GitHub - cychuang0924/Nearest-Neighbor-estimators

Title	author
IPW models	TingFang Lee, URI Avenir Team

Load packages and function script...

library(lme4)
library(plyr)
library(dplyr)
library(igraph)
library(numDeriv)
library(gtools)
library(doParallel)
library(foreach)
rm(list = ls())

no_cores <- detectCores() - 1  
registerDoParallel(cores=no_cores)  

source("https://github.com/uri-ncipher/Nearest-Neighbor-estimators/blob/main/functions.R?raw=TRUE")

Data Preparation

Read in the synthetic nodes and edges data sets for creating the simulated network.

nodes=read.csv("https://github.com/uri-ncipher/Nearest-Neighbor-estimators/blob/main/nodes.csv?raw=TRUE")
edges=read.csv("https://github.com/uri-ncipher/Nearest-Neighbor-estimators/blob/main/edges.csv?raw=TRUE")
net0=graph_from_data_frame(d=edges, vertices = nodes, directed=F)  # create network based on the nodes and edges data.

Network visualization

# plot the network generated above
plot(net0, vertex.size=1, vertex.label=NA, vertex.color="cadetblue3", vertex.frame.color="cadetblue3")

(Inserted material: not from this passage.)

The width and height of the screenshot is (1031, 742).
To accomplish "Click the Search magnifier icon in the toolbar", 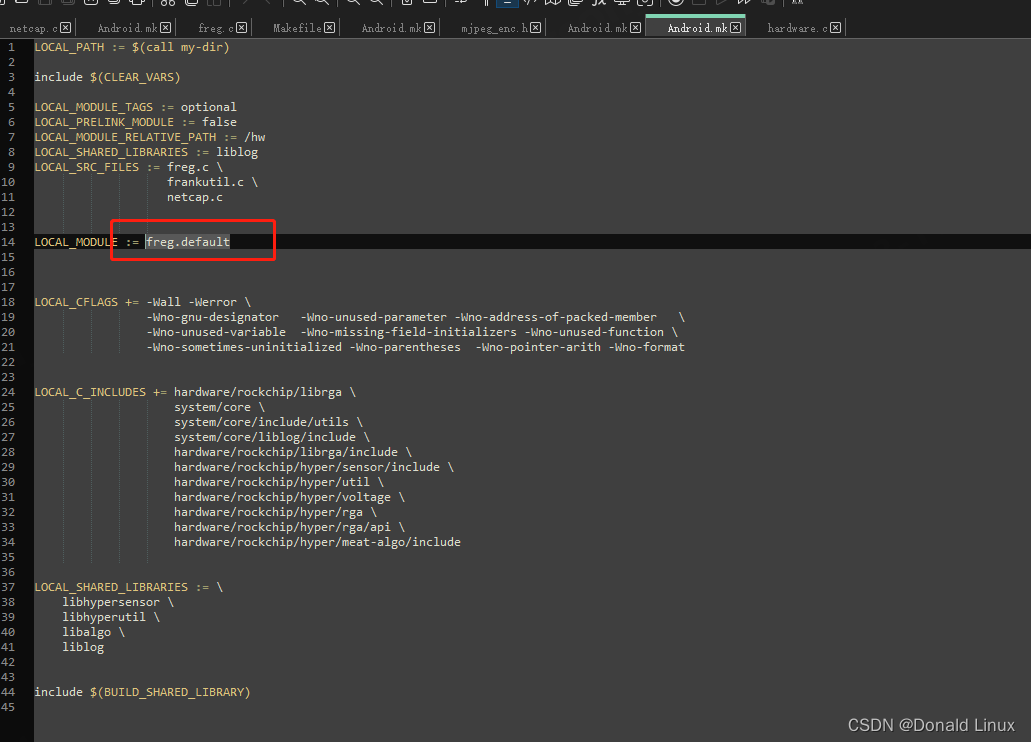I will click(x=298, y=5).
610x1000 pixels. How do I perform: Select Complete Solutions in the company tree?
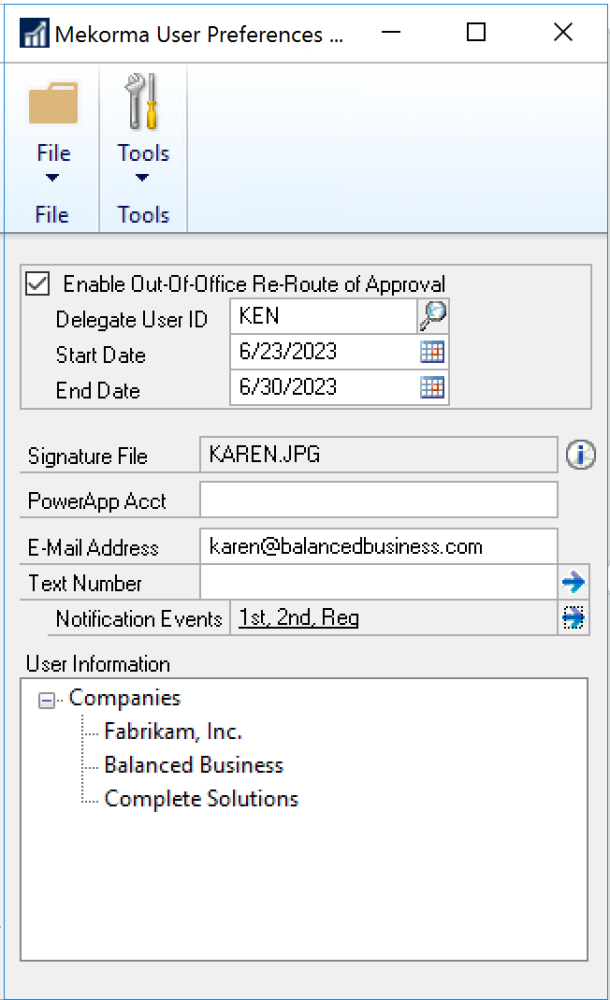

Make the data for modeling

# Save the number of individuals (nodes) and number of components
n=length(V(net0))       # number of individuals
m=components(net0)$no   # number of components

# generate a dataset with three columns, the first column is participant id (node id), 
# the second column is number of nearest neighbors for each participant (is also node degree), 
# the third column indicate which component the participant is in.
data=data.frame(id=1:n, na=unlist(lapply(1:n, num_neighbors, net=net0)),
                component=components(net0)$membership) 

# assign treatment, outcome, and baseline covariates to data
data$treatment=nodes$treatment
data$outcome=nodes$outcome
data$var1=nodes$var1
data$var2=nodes$var2
data$na_a= unlist(lapply(1:n, trt_neighbors, net=net0))
data$notna_a=data$na-data$na_a

base_covariate=c("var1", "var2")

# averaging baseline covariates (average of nearest neighbors' baseline covariate values)
data$avg_var1=unlist(lapply(1:n, avg_neighbors, net=net0, variable="var1"))
data$avg_var2=unlist(lapply(1:n, avg_neighbors, net=net0, variable="var2"))

avg_covariate=c("avg_var1", "avg_var2")

Modeling

In this section, we will apply both IPW1 and IPW2 estimators for the average potential outcomes and corresponding causal effects. An individual's exposure/treatment and allocation strategy $\alpha$ jointly determine the average potential outcome (allocation strategy represents the probability that individuals in nearest neighbors set receiving the exposure/treatment in the counterfactual scenario, so it is a numeric value between 0 and 1). For each estimator, the R programs will output the point estimation and the estimated variance of average potential outcomes $\boldsymbol{\widehat{Y}(1, \alpha), \widehat{Y}(0, \alpha), \widehat{Y}(\alpha)}$ under three different allocation strategies $\alpha$ (i.e., 0.25, 0.50, and 0.75), respectively. Also, the R program will output the point estimation and estimated variance of four causal effects: Direct (DE), Indirect (IE), Total (TE), and Overall effect (OE).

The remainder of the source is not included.